I am trying to match and format output regex result. I have a words array e.g:

var resultArray = new List {"new", "new_"}; // notice the word with underscore

But when i try to search a sentence like this:
New Law_Book_with_New_Cover
it does match the with the first word "New" but not the middle one with "New_". here is my code

 if (resultArray.Count > 0)
 {
            string regex = "\\b(?:" + String.Join("|", resultArray.ToArray()) + ")\\b";
            MatchEvaluator myEvaluator = new MatchEvaluator(GetHighlightMarkup);
            return Regex.Replace(result, regex, myEvaluator, RegexOptions.Compiled | RegexOptions.Multiline | RegexOptions.IgnoreCase);
 }

    private static string GetHighlightMarkup(Match m)
    {
        return string.Format("<span class=\"focus\">{0}</span>", m.Value);
    }

And yes i did tried escaping the word "\New_" but no luck still. What am i missing ?

Idrees Khan
  • 7,702
  • 18
  • 63
  • 111
  • 2
    `_` is part of the word character class, thus `\b` will not match between underscore and letters – Sebastian Proske Aug 23 '16 at 11:27
  • @SebastianProske what is the work around ? – Idrees Khan Aug 23 '16 at 11:28
  • You could use lookarounds, e.g. `(?<![a-zA-Z])New(?![a-zA-Z])` – Sebastian Proske Aug 23 '16 at 11:29
  • @SebastianProske and the Olympics medal goes to you! post it as an aswer – Idrees Khan Aug 23 '16 at 11:36
  • In addition to @WiktorStribiżew's answer: sorting the `resultArray` in item length descending order should help avoiding the [`New|New_`](https://regex101.com/r/mT7jU5/1) vs [`New_|New`](https://regex101.com/r/sM8iJ1/1) issue, so do `resultArray.Sort((s1, s2) => s2.Length - s1.Length);` before `string regex = ...` – Dmitry Egorov Aug 23 '16 at 11:41
  • Yeah, and to add to Sebastian's comment: I guess OP needs to check for alphanumerics on both sides, not just letters. DotNetDreamer, you have not specified what the result should be: `New Law_Book_with_New_Cover` or `New Law_Book_with_New_Cover`? – Wiktor Stribiżew Aug 23 '16 at 12:02
  • So will you let us answer the question? Why did Sebastian's solution work? It does not find `New_`, it finds `New`. – Wiktor Stribiżew Aug 23 '16 at 15:14
  • @WiktorStribiżew it does. The results for me worked – Idrees Khan Aug 24 '16 at 08:27
  • Why? If you explain, that will make it possible to provide a valid answer that will be helpful to *all readers*, not just for you. "It does not work" or "it works" are not helpful to anyone. At least provide the expected result in the body of the question. – Wiktor Stribiżew Aug 24 '16 at 08:37

1 Answers1

0

It seems you need to match your items only if they are not enclosed with letters.

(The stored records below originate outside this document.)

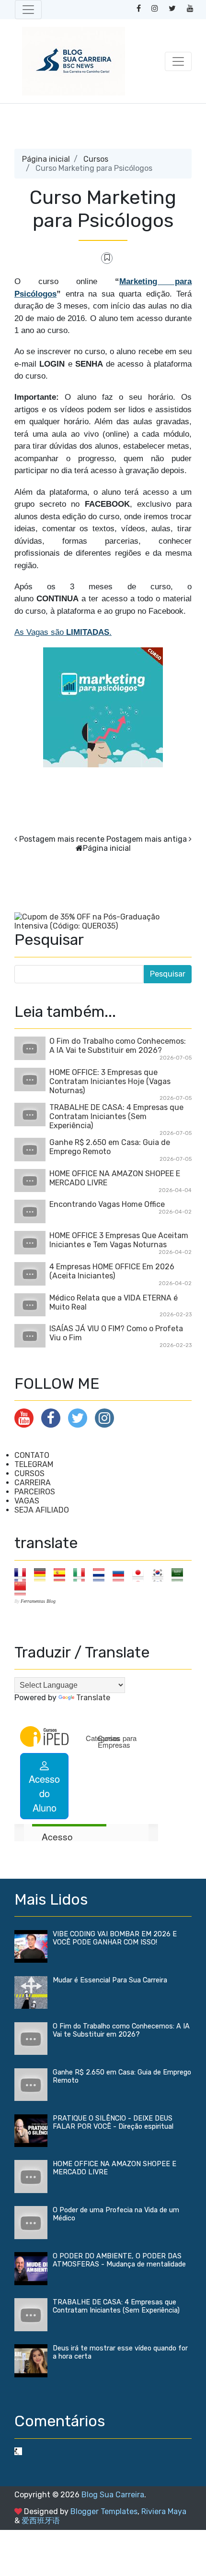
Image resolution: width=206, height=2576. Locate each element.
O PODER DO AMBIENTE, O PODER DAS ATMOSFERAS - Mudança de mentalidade (119, 2260)
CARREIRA (32, 1482)
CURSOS (29, 1473)
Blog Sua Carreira (112, 2494)
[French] (23, 1574)
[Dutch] (102, 1574)
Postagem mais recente (61, 839)
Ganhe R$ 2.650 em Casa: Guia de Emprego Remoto (109, 1147)
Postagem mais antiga (146, 839)
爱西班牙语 (41, 2520)
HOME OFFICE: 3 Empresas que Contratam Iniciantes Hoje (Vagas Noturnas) (110, 1081)
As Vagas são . (63, 632)
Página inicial (46, 159)
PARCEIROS (34, 1491)
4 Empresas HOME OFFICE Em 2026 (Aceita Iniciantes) (111, 1271)
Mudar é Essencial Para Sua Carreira (110, 1980)
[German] (43, 1574)
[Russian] (121, 1574)
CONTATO (31, 1455)
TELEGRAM (33, 1464)
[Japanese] (141, 1574)
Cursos (95, 159)
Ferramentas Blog (38, 1601)
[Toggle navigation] (28, 9)
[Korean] (161, 1574)
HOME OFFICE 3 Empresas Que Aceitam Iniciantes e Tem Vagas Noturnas (118, 1240)
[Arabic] (180, 1574)
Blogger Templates (103, 2511)
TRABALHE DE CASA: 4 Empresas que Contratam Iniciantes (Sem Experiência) (116, 1116)
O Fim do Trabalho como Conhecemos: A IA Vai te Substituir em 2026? (117, 1046)
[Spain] (62, 1574)
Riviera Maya (163, 2511)
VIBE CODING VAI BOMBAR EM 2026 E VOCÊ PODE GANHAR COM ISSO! (115, 1938)
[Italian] (82, 1574)
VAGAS (26, 1500)
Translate (93, 1697)
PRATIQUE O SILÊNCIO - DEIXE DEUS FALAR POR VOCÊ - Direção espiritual (113, 2122)
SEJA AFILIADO (41, 1510)
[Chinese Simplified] (23, 1588)
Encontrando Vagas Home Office (107, 1204)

You may replace the word boundaries in your regex with lookarounds:

string regex = @"(?<!\p{L})(?:" + String.Join("|", resultArray.ToArray()) + @")(?!\p{L})";

where \p{L} matches any letter, (?<!\p{L}) requires the absence of a letter before the match, and (?!\p{L}) disallows a letter after the match.

Wiktor Stribiżew
  • 607,720
  • 39
  • 448
  • 563